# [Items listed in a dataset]

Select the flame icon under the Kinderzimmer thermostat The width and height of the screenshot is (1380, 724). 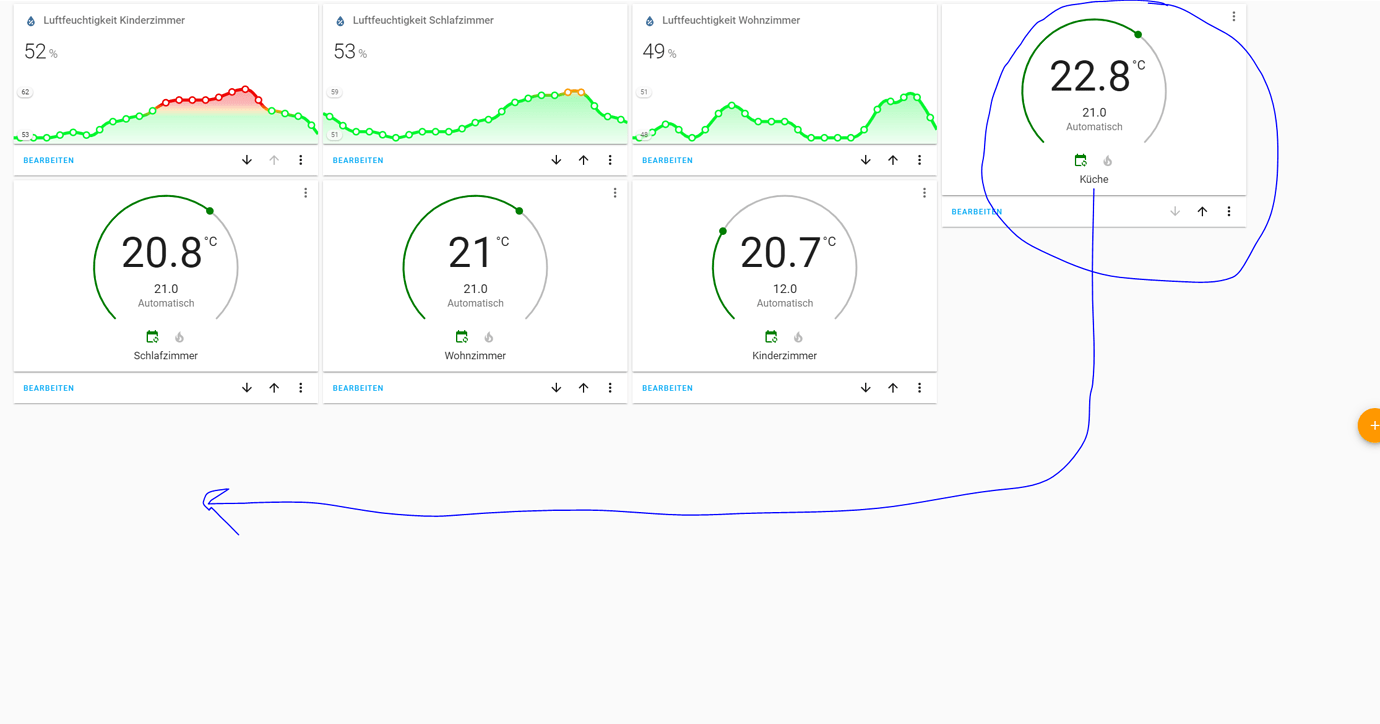coord(797,336)
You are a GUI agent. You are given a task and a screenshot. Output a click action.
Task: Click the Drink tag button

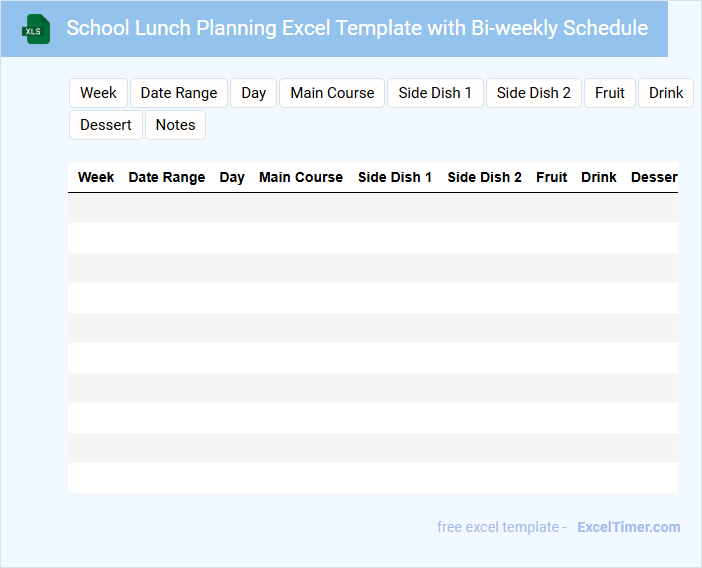pos(666,93)
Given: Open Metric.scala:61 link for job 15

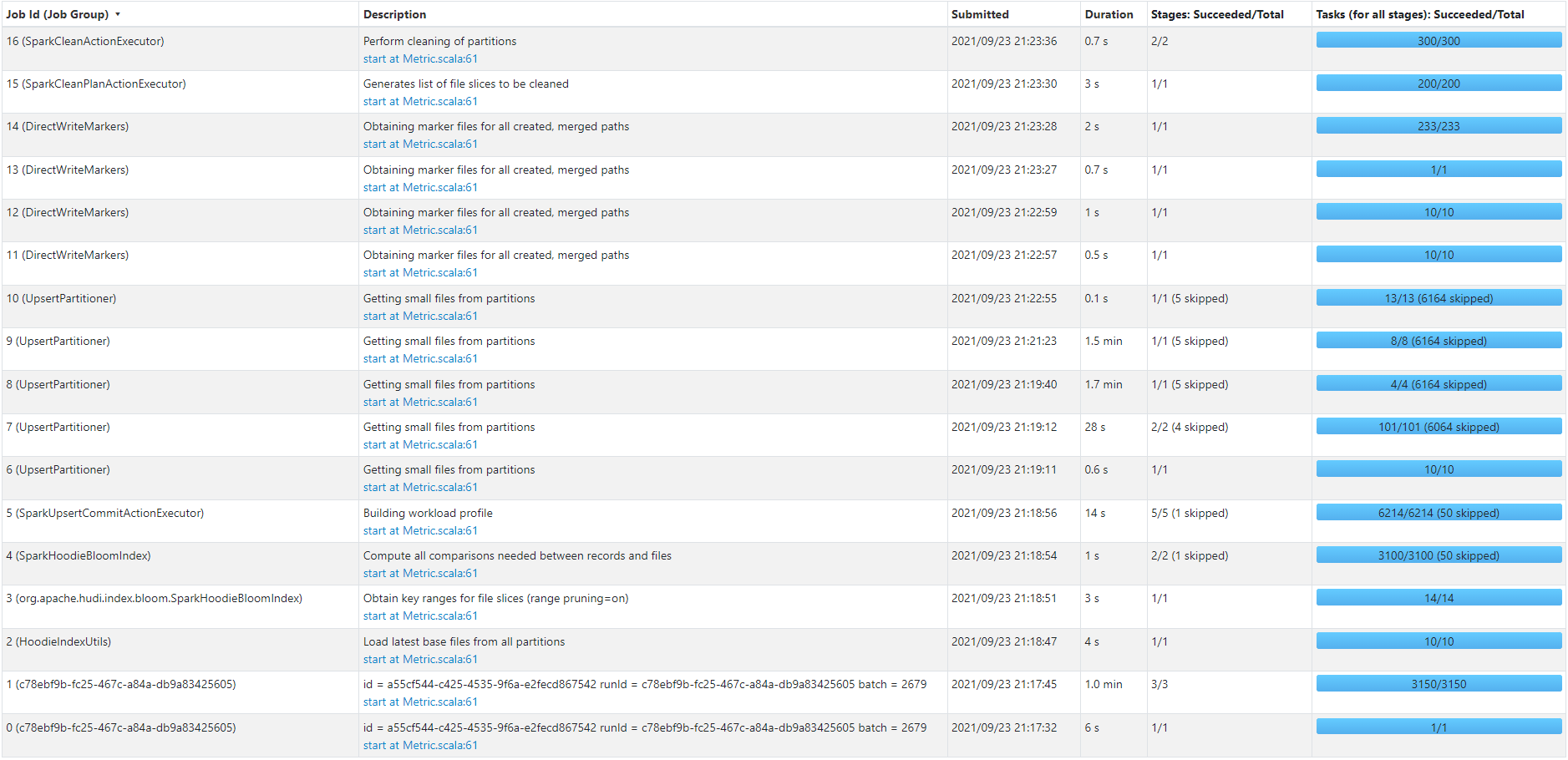Looking at the screenshot, I should pyautogui.click(x=420, y=101).
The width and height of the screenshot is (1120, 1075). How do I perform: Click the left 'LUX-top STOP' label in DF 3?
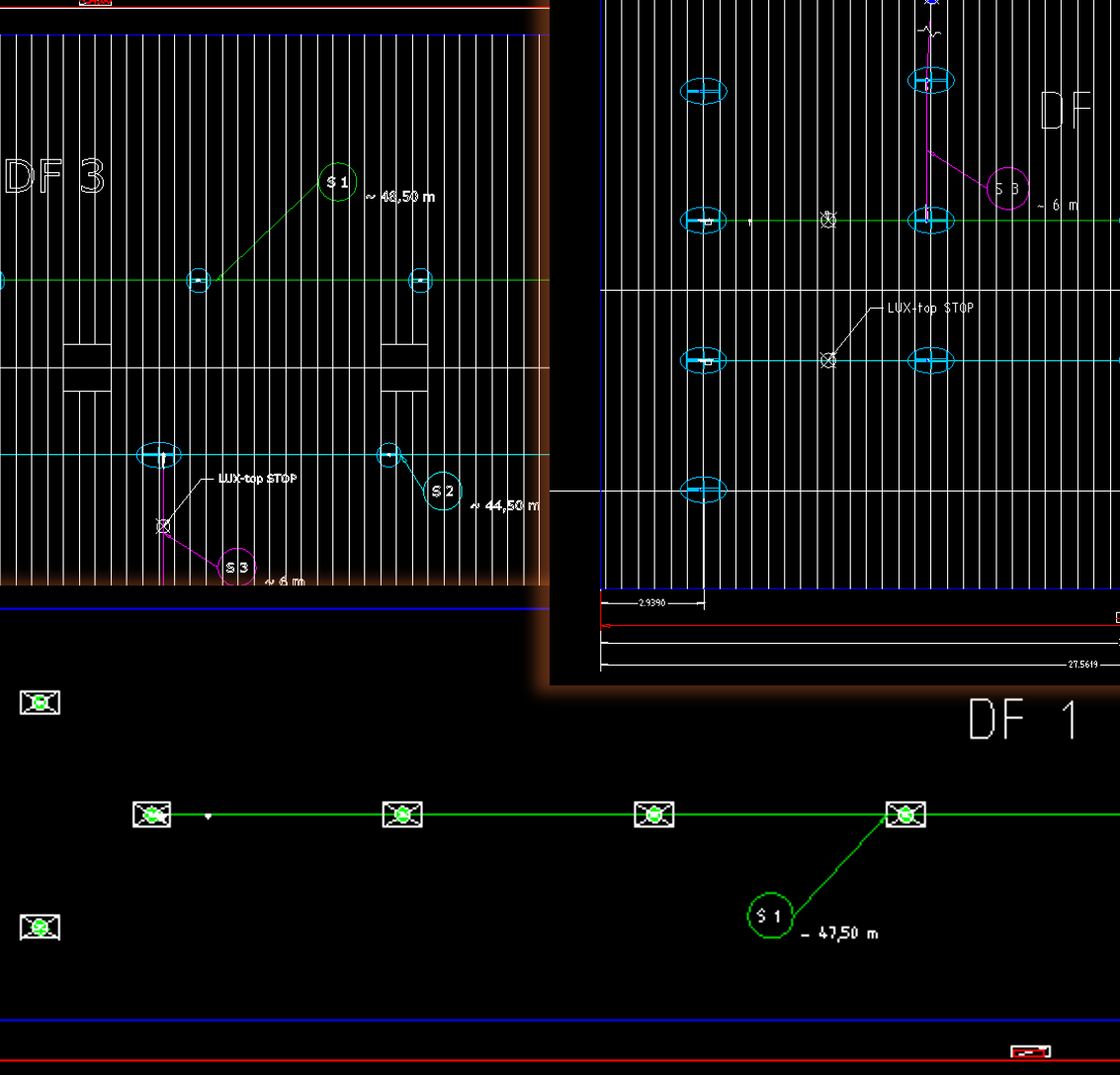point(257,479)
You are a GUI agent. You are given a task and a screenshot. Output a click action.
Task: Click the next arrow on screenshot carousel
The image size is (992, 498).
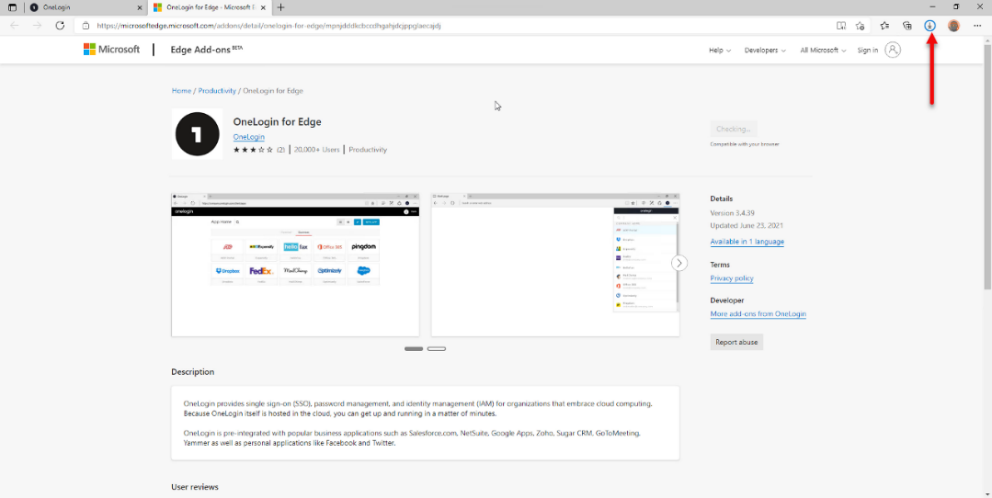click(x=679, y=263)
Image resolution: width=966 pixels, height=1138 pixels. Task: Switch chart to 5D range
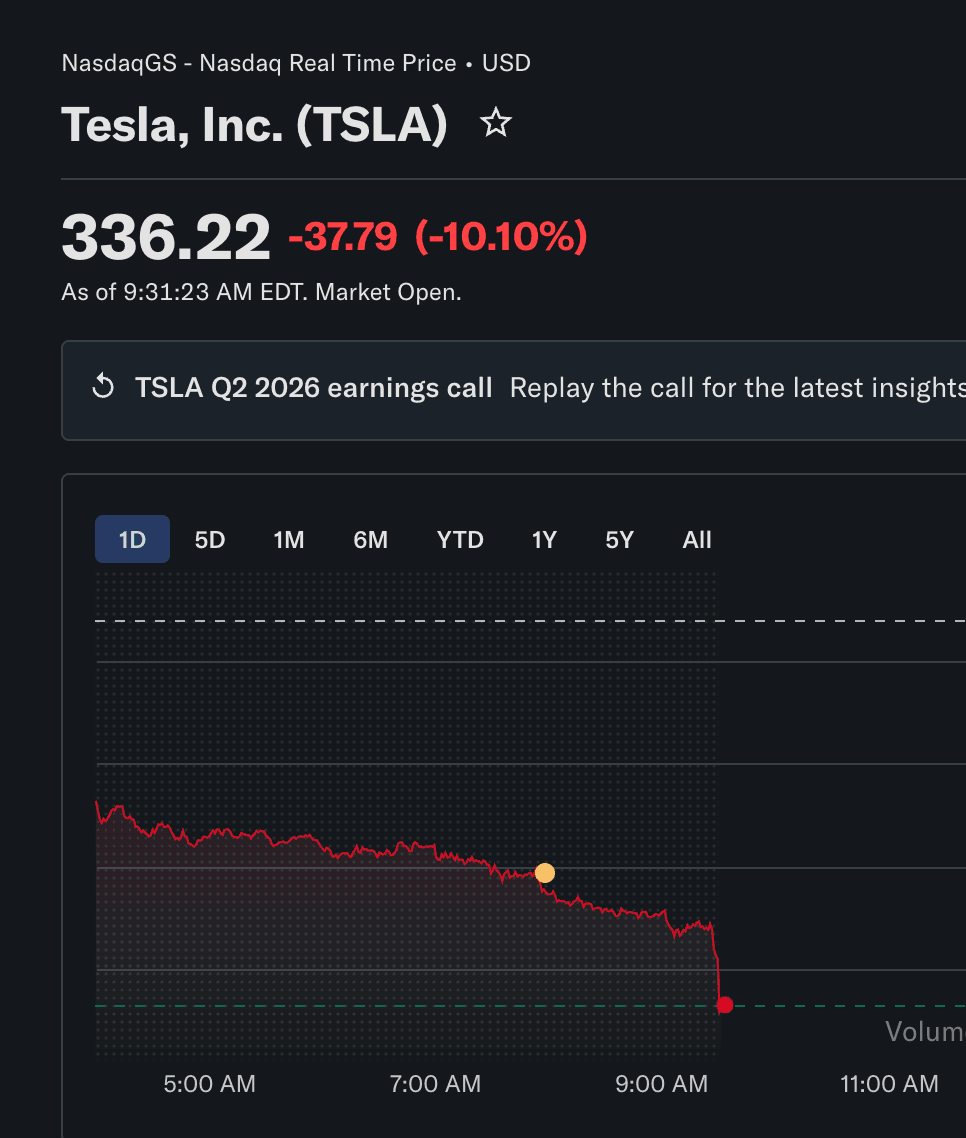[x=210, y=539]
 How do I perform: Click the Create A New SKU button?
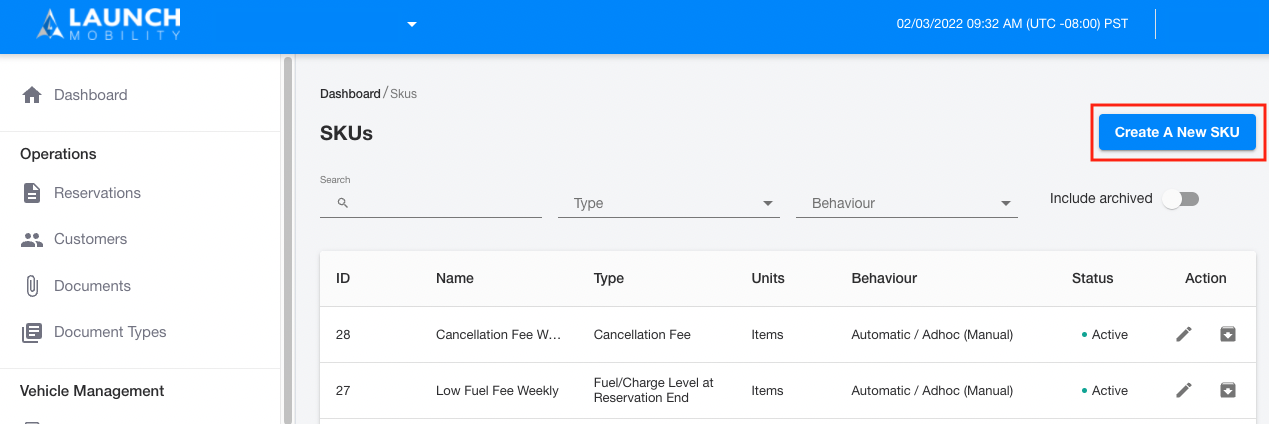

# [WHAT YOU WILL DO]
When you reach the line with "Task: Click the next" in the entries above, start copying, and go on word for word to the last line; skip any picture.

# [OUTPUT FOR THIS TASK]
Task: Click the next arrow on screenshot carousel
The image size is (992, 498).
click(x=679, y=263)
Image resolution: width=966 pixels, height=1138 pixels. Task: Switch chart to 5D range
[x=210, y=539]
 How do I perform: Click the Create A New SKU button?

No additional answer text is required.